[Pixel coordinate grounding data]
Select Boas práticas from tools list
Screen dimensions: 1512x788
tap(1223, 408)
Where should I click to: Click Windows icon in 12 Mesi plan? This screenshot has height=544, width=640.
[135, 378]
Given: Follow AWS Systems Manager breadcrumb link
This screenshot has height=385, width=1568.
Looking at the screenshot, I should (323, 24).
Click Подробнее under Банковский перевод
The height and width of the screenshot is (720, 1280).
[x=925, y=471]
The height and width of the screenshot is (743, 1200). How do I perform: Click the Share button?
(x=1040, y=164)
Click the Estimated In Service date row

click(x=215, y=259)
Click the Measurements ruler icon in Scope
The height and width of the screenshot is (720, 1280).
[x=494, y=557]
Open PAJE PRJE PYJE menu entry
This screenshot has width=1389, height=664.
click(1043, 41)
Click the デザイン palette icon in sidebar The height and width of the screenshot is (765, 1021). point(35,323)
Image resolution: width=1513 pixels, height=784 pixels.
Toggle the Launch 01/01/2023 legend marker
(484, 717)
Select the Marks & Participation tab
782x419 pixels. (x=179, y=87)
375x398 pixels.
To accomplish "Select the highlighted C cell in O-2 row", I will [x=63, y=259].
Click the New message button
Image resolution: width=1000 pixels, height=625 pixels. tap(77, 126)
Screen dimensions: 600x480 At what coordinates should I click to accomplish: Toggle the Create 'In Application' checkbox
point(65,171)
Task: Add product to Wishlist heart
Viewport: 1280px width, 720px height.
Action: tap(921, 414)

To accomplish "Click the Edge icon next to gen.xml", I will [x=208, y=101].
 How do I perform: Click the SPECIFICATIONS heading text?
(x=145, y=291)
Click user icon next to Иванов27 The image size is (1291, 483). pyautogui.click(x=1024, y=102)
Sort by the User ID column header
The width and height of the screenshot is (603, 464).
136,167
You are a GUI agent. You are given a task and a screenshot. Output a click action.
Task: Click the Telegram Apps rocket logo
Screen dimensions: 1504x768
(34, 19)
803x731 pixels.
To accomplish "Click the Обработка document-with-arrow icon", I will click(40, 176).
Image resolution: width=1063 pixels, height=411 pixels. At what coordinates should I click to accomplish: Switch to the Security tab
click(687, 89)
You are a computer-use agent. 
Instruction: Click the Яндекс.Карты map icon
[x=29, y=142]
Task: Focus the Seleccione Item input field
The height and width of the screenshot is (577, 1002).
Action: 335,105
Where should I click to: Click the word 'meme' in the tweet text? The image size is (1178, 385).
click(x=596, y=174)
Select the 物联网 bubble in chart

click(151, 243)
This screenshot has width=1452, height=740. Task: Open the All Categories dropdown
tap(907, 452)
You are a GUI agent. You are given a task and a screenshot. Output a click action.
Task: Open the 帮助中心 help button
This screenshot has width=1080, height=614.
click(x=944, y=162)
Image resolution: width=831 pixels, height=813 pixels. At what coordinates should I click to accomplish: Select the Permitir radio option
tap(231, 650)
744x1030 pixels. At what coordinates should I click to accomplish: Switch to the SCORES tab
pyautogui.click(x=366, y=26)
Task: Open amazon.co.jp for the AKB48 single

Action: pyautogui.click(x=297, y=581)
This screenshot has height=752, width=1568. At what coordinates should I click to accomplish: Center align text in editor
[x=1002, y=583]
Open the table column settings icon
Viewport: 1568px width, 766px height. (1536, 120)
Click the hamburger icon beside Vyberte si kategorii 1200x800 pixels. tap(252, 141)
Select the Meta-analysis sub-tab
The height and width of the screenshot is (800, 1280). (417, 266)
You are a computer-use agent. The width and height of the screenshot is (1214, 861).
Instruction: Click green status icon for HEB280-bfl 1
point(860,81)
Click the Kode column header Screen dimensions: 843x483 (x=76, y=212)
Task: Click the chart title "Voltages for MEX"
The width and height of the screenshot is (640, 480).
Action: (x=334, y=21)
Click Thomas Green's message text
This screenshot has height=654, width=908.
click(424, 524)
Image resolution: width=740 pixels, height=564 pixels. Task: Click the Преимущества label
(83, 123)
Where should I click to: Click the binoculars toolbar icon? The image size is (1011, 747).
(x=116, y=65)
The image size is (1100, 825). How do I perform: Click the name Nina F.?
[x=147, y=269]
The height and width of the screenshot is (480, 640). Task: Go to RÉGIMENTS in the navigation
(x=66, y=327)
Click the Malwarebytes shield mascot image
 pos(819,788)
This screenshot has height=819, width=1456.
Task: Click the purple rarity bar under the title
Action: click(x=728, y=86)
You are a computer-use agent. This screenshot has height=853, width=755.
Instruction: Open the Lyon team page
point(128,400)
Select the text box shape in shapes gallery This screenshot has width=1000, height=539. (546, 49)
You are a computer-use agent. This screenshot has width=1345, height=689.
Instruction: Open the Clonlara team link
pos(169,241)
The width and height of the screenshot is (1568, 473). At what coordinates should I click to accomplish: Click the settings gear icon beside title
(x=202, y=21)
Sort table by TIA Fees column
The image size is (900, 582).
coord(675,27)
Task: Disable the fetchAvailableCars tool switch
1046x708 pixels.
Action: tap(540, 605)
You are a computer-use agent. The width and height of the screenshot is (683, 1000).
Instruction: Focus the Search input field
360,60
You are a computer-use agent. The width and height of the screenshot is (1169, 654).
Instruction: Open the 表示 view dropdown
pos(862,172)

TO DO: Print the records above once again, exactly as written.

COMPLETED EXERCISE:
Select Boas práticas from tools list
Screen dimensions: 1512x788
tap(1223, 408)
Where should I click to: Click Windows icon in 12 Mesi plan? This screenshot has height=544, width=640.
[135, 378]
Given: Follow AWS Systems Manager breadcrumb link
This screenshot has height=385, width=1568.
Looking at the screenshot, I should (323, 24).
Click Подробнее under Банковский перевод
The height and width of the screenshot is (720, 1280).
[x=925, y=471]
The height and width of the screenshot is (743, 1200). How do I perform: Click the Share button?
(x=1040, y=164)
Click the Estimated In Service date row

click(x=215, y=259)
Click the Measurements ruler icon in Scope
The height and width of the screenshot is (720, 1280).
[x=494, y=557]
Open PAJE PRJE PYJE menu entry
This screenshot has width=1389, height=664.
click(1043, 41)
Click the デザイン palette icon in sidebar The height and width of the screenshot is (765, 1021). point(35,323)
Image resolution: width=1513 pixels, height=784 pixels.
Toggle the Launch 01/01/2023 legend marker
(484, 717)
Select the Marks & Participation tab
782x419 pixels. (x=179, y=87)
375x398 pixels.
To accomplish "Select the highlighted C cell in O-2 row", I will [x=63, y=259].
Click the New message button
Image resolution: width=1000 pixels, height=625 pixels. tap(77, 126)
Screen dimensions: 600x480 At what coordinates should I click to accomplish: Toggle the Create 'In Application' checkbox
point(65,171)
Task: Add product to Wishlist heart
Viewport: 1280px width, 720px height.
Action: tap(921, 414)

To accomplish "Click the Edge icon next to gen.xml", I will [x=208, y=101].
 How do I perform: Click the SPECIFICATIONS heading text?
(x=145, y=291)
Click user icon next to Иванов27 The image size is (1291, 483). pyautogui.click(x=1024, y=102)
Sort by the User ID column header
The width and height of the screenshot is (603, 464).
136,167
You are a GUI agent. You are given a task and a screenshot. Output a click action.
Task: Click the Telegram Apps rocket logo
Screen dimensions: 1504x768
(34, 19)
803x731 pixels.
To accomplish "Click the Обработка document-with-arrow icon", I will click(40, 176).
Image resolution: width=1063 pixels, height=411 pixels. At what coordinates should I click to accomplish: Switch to the Security tab
click(687, 89)
You are a computer-use agent. 
Instruction: Click the Яндекс.Карты map icon
[x=29, y=142]
Task: Focus the Seleccione Item input field
The height and width of the screenshot is (577, 1002).
Action: 335,105
Where should I click to: Click the word 'meme' in the tweet text? The image size is (1178, 385).
click(x=596, y=174)
Select the 物联网 bubble in chart

click(151, 243)
This screenshot has width=1452, height=740. Task: Open the All Categories dropdown
tap(907, 452)
You are a GUI agent. You are given a task and a screenshot. Output a click action.
Task: Open the 帮助中心 help button
This screenshot has width=1080, height=614.
click(x=944, y=162)
Image resolution: width=831 pixels, height=813 pixels. At what coordinates should I click to accomplish: Select the Permitir radio option
tap(231, 650)
744x1030 pixels. At what coordinates should I click to accomplish: Switch to the SCORES tab
pyautogui.click(x=366, y=26)
Task: Open amazon.co.jp for the AKB48 single

Action: pyautogui.click(x=297, y=581)
This screenshot has height=752, width=1568. At what coordinates should I click to accomplish: Center align text in editor
[x=1002, y=583]
Open the table column settings icon
Viewport: 1568px width, 766px height. (1536, 120)
Click the hamburger icon beside Vyberte si kategorii 1200x800 pixels. tap(252, 141)
Select the Meta-analysis sub-tab
The height and width of the screenshot is (800, 1280). (417, 266)
You are a computer-use agent. The width and height of the screenshot is (1214, 861).
Instruction: Click green status icon for HEB280-bfl 1
point(860,81)
Click the Kode column header Screen dimensions: 843x483 (x=76, y=212)
Task: Click the chart title "Voltages for MEX"
The width and height of the screenshot is (640, 480).
Action: (x=334, y=21)
Click Thomas Green's message text
This screenshot has height=654, width=908.
click(424, 524)
Image resolution: width=740 pixels, height=564 pixels. Task: Click the Преимущества label
(83, 123)
Where should I click to: Click the binoculars toolbar icon? The image size is (1011, 747).
(x=116, y=65)
The image size is (1100, 825). How do I perform: Click the name Nina F.?
[x=147, y=269]
The height and width of the screenshot is (480, 640). Task: Go to RÉGIMENTS in the navigation
(x=66, y=327)
Click the Malwarebytes shield mascot image
 pos(819,788)
This screenshot has height=819, width=1456.
Task: Click the purple rarity bar under the title
Action: click(x=728, y=86)
You are a computer-use agent. This screenshot has height=853, width=755.
Instruction: Open the Lyon team page
point(128,400)
Select the text box shape in shapes gallery This screenshot has width=1000, height=539. (546, 49)
You are a computer-use agent. This screenshot has width=1345, height=689.
Instruction: Open the Clonlara team link
pos(169,241)
The width and height of the screenshot is (1568, 473). At what coordinates should I click to accomplish: Click the settings gear icon beside title
(x=202, y=21)
Sort table by TIA Fees column
The image size is (900, 582).
coord(675,27)
Task: Disable the fetchAvailableCars tool switch
1046x708 pixels.
Action: tap(540, 605)
You are a computer-use agent. The width and height of the screenshot is (683, 1000).
Instruction: Focus the Search input field
360,60
You are a computer-use agent. The width and height of the screenshot is (1169, 654).
Instruction: Open the 表示 view dropdown
pos(862,172)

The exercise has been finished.